• [TASK PROMPT] Word for word, return every record that follows.

Items listed in a dataset:
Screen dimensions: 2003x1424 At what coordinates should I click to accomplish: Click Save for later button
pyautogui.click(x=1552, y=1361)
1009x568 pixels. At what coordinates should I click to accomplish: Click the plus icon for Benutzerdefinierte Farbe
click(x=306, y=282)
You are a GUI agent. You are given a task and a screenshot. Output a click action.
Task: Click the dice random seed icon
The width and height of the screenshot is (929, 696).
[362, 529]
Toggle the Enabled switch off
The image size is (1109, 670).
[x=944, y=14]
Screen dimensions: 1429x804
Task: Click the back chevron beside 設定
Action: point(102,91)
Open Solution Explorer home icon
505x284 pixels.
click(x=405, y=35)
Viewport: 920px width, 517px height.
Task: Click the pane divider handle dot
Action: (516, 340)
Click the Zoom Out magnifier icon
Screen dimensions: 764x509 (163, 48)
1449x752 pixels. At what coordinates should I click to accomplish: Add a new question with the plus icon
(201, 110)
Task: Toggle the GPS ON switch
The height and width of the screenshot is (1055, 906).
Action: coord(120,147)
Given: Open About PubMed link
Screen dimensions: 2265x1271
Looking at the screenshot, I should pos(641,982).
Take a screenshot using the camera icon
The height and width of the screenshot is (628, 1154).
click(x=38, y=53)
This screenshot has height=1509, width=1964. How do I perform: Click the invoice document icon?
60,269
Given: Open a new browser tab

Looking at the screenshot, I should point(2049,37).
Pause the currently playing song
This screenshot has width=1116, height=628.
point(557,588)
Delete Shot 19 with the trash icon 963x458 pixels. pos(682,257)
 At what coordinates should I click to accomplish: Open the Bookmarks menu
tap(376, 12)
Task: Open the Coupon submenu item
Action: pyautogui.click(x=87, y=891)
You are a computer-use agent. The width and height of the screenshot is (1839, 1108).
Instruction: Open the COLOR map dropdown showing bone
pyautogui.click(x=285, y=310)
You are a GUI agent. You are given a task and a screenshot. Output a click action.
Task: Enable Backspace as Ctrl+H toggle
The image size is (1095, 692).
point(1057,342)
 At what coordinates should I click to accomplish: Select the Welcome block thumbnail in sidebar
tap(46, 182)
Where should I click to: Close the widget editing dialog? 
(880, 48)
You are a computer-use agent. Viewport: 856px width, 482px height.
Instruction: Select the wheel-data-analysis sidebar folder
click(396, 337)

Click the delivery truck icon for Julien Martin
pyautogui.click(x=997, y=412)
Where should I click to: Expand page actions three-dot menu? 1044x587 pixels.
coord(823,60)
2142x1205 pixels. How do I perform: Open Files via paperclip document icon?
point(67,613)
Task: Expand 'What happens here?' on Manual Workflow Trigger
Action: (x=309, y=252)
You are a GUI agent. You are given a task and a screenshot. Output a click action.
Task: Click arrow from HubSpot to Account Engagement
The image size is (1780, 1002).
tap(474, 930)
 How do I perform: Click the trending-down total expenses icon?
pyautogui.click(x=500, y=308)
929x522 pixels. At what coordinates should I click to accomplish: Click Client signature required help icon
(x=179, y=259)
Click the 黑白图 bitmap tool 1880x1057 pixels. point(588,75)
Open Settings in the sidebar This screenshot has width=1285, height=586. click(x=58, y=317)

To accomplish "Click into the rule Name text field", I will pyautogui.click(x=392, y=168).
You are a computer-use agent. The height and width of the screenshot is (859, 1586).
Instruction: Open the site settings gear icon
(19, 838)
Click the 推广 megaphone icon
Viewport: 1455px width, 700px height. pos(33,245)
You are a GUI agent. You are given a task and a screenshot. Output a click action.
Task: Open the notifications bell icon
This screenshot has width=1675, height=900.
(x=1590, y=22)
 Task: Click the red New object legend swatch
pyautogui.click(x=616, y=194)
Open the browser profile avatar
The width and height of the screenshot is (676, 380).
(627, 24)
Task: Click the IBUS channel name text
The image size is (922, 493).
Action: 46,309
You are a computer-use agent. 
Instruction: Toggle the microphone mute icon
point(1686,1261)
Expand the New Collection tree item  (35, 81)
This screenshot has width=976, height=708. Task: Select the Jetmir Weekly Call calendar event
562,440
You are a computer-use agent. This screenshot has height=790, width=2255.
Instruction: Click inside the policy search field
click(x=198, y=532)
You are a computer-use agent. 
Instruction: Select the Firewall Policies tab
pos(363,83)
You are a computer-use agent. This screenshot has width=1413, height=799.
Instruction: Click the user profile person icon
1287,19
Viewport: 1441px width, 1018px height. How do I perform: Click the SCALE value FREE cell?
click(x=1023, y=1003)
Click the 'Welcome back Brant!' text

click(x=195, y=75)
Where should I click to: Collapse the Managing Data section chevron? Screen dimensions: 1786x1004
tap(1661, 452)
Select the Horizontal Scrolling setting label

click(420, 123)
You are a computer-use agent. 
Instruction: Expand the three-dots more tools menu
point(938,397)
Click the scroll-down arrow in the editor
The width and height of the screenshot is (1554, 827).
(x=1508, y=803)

• [SOLUTION TO THE PROBLEM]
Screen dimensions: 2003x1424 At what coordinates should I click to accomplish: Click Save for later button
pyautogui.click(x=1552, y=1361)
1009x568 pixels. At what coordinates should I click to accomplish: Click the plus icon for Benutzerdefinierte Farbe
click(x=306, y=282)
You are a GUI agent. You are given a task and a screenshot. Output a click action.
Task: Click the dice random seed icon
The width and height of the screenshot is (929, 696).
[362, 529]
Toggle the Enabled switch off
The image size is (1109, 670).
[x=944, y=14]
Screen dimensions: 1429x804
Task: Click the back chevron beside 設定
Action: point(102,91)
Open Solution Explorer home icon
505x284 pixels.
click(x=405, y=35)
Viewport: 920px width, 517px height.
Task: Click the pane divider handle dot
Action: (516, 340)
Click the Zoom Out magnifier icon
Screen dimensions: 764x509 (163, 48)
1449x752 pixels. At what coordinates should I click to accomplish: Add a new question with the plus icon
(201, 110)
Task: Toggle the GPS ON switch
The height and width of the screenshot is (1055, 906).
Action: coord(120,147)
Given: Open About PubMed link
Screen dimensions: 2265x1271
Looking at the screenshot, I should pos(641,982).
Take a screenshot using the camera icon
The height and width of the screenshot is (628, 1154).
click(x=38, y=53)
This screenshot has height=1509, width=1964. How do I perform: Click the invoice document icon?
60,269
Given: Open a new browser tab

Looking at the screenshot, I should point(2049,37).
Pause the currently playing song
This screenshot has width=1116, height=628.
point(557,588)
Delete Shot 19 with the trash icon 963x458 pixels. pos(682,257)
 At what coordinates should I click to accomplish: Open the Bookmarks menu
tap(376, 12)
Task: Open the Coupon submenu item
Action: pyautogui.click(x=87, y=891)
You are a computer-use agent. The width and height of the screenshot is (1839, 1108).
Instruction: Open the COLOR map dropdown showing bone
pyautogui.click(x=285, y=310)
You are a GUI agent. You are given a task and a screenshot. Output a click action.
Task: Enable Backspace as Ctrl+H toggle
The image size is (1095, 692).
point(1057,342)
 At what coordinates should I click to accomplish: Select the Welcome block thumbnail in sidebar
tap(46, 182)
Where should I click to: Close the widget editing dialog? 
(880, 48)
You are a computer-use agent. Viewport: 856px width, 482px height.
Instruction: Select the wheel-data-analysis sidebar folder
click(396, 337)

Click the delivery truck icon for Julien Martin
pyautogui.click(x=997, y=412)
Where should I click to: Expand page actions three-dot menu? 1044x587 pixels.
coord(823,60)
2142x1205 pixels. How do I perform: Open Files via paperclip document icon?
point(67,613)
Task: Expand 'What happens here?' on Manual Workflow Trigger
Action: (x=309, y=252)
You are a GUI agent. You are given a task and a screenshot. Output a click action.
Task: Click arrow from HubSpot to Account Engagement
The image size is (1780, 1002).
tap(474, 930)
 How do I perform: Click the trending-down total expenses icon?
pyautogui.click(x=500, y=308)
929x522 pixels. At what coordinates should I click to accomplish: Click Client signature required help icon
(x=179, y=259)
Click the 黑白图 bitmap tool 1880x1057 pixels. point(588,75)
Open Settings in the sidebar This screenshot has width=1285, height=586. click(x=58, y=317)

To accomplish "Click into the rule Name text field", I will pyautogui.click(x=392, y=168).
You are a computer-use agent. The height and width of the screenshot is (859, 1586).
Instruction: Open the site settings gear icon
(19, 838)
Click the 推广 megaphone icon
Viewport: 1455px width, 700px height. pos(33,245)
You are a GUI agent. You are given a task and a screenshot. Output a click action.
Task: Open the notifications bell icon
This screenshot has width=1675, height=900.
(x=1590, y=22)
 Task: Click the red New object legend swatch
pyautogui.click(x=616, y=194)
Open the browser profile avatar
The width and height of the screenshot is (676, 380).
(627, 24)
Task: Click the IBUS channel name text
The image size is (922, 493).
Action: 46,309
You are a computer-use agent. 
Instruction: Toggle the microphone mute icon
point(1686,1261)
Expand the New Collection tree item  (35, 81)
This screenshot has width=976, height=708. Task: Select the Jetmir Weekly Call calendar event
562,440
You are a computer-use agent. This screenshot has height=790, width=2255.
Instruction: Click inside the policy search field
click(x=198, y=532)
You are a computer-use agent. 
Instruction: Select the Firewall Policies tab
pos(363,83)
You are a computer-use agent. This screenshot has width=1413, height=799.
Instruction: Click the user profile person icon
1287,19
Viewport: 1441px width, 1018px height. How do I perform: Click the SCALE value FREE cell?
click(x=1023, y=1003)
Click the 'Welcome back Brant!' text

click(x=195, y=75)
Where should I click to: Collapse the Managing Data section chevron? Screen dimensions: 1786x1004
tap(1661, 452)
Select the Horizontal Scrolling setting label

click(420, 123)
You are a computer-use agent. 
Instruction: Expand the three-dots more tools menu
point(938,397)
Click the scroll-down arrow in the editor
The width and height of the screenshot is (1554, 827).
(x=1508, y=803)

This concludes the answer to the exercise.